22 Fevereiro 2016 | 20h47

SÃO PAULO - O ex-seminarista Gil Rugai, de 32 anos, foi preso por volta das 22h20 desta segunda-feira, 22, em casa, na zona oeste de São Paulo, pelo Departamento de Homicídios e Proteção à Pessoa (DHPP), após ter a prisão decretada pela Justiça no final da tarde. Ele foi condenado a 33 anos e 9 meses de prisão pelo assassinato do pai, o publicitário Luis Carlos Rugai, de 40, e sua mulher, Alessandra de Fátima Troitiño, de 33, em março de 2004. 

A decisão de decretar a prisão de Rugai, do juiz Adilson Pauloski Simoni, do 5.º Tribunal do Júri, está baseada na nova determinação do Supremo Tribunal Federal (STF) que, na semana passada, permitiu que réus condenados já em segunda instância cumpram a pena em regime fechado, sem a necessidade de aguardar o julgamento de todos os recursos em liberdade. O pedido de prisão foi feito pelo promotor Rogério Zagallo.

O promotor recebeu com satisfação a decisão judicial. “O Brasil, com a nova determinação do STF, vai se adequar aos sistemas mais democráticos e modernos do mundo, que é a prisão após o julgamento na segunda instância”, disse.

Gil Rugai deu dois endereços em que poderia ser localizado pela Justiça – em Perdizes e na Pompeia, bairros da zona oeste de São Paulo. Policiais do Departamento de Homicídios e de Proteção à Pessoa (DHPP) receberam cópia do mandado na noite desta segunda. Nesta terça, ele deve ser transferido para um presídio. 

O ex-seminarista foi solto em setembro de 2015, por determinação do Superior Tribunal de Justiça (STJ). Na ocasião, os ministros da 5.ª Turma aceitaram os argumentos dos advogados do ex-seminarista, de que ele enfrentava “constrangimento ilegal” em função de estar cumprindo a pena preso por ordem do Tribunal de Justiça de São Paulo (TJ-SP), o que “não tinha fundamento algum”.

Os advogados, baseados na antiga jurisprudência do STF, destacaram que ele só poderia ir para a cadeia depois que todos os recursos fossem analisados até as últimas instâncias do Poder Judiciário, quando não haveria mais possibilidade de recurso em favor do réu.

Prisão. Na época, os defensores impetraram novos recursos no STF para que Gil Rugai fosse submetido a um novo julgamento.
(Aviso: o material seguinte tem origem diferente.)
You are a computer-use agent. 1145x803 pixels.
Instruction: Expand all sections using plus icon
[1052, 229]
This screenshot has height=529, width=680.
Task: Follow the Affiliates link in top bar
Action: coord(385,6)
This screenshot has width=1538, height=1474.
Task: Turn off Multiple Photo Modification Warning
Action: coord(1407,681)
Mas, como esses recursos nem sequer foram analisados e o réu está condenado pelo TJ-SP, o juiz Simoni decretou a prisão.

O julgamento de Gil Rugai aconteceu em fevereiro de 2013. Após cinco dias, ele foi condenado, mas saiu pela porta da frente para aguardar a tramitação dos recursos em liberdade. Na época, o promotor Zagallo declarou que, após o fim da sessão, “Gil Rugai, condenado por dois assassinatos, vai chegar em casa antes do que qualquer um de nós e descansar”.

Mais tarde, o TJ-SP determinou a prisão dele, em novembro de 2014, após analisar e aceitar os argumentos da Promotoria. O ex-seminarista foi encaminhado para a Penitenciária de Tremembé 2, no Vale do Paraíba, conhecida por receber criminosos que protagonizaram crimes de repercussão, como o ex-médico Roger Abdelmassih e Suzane von Richthofen. Lá, ficou preso por 10 meses, até ser solto em setembro.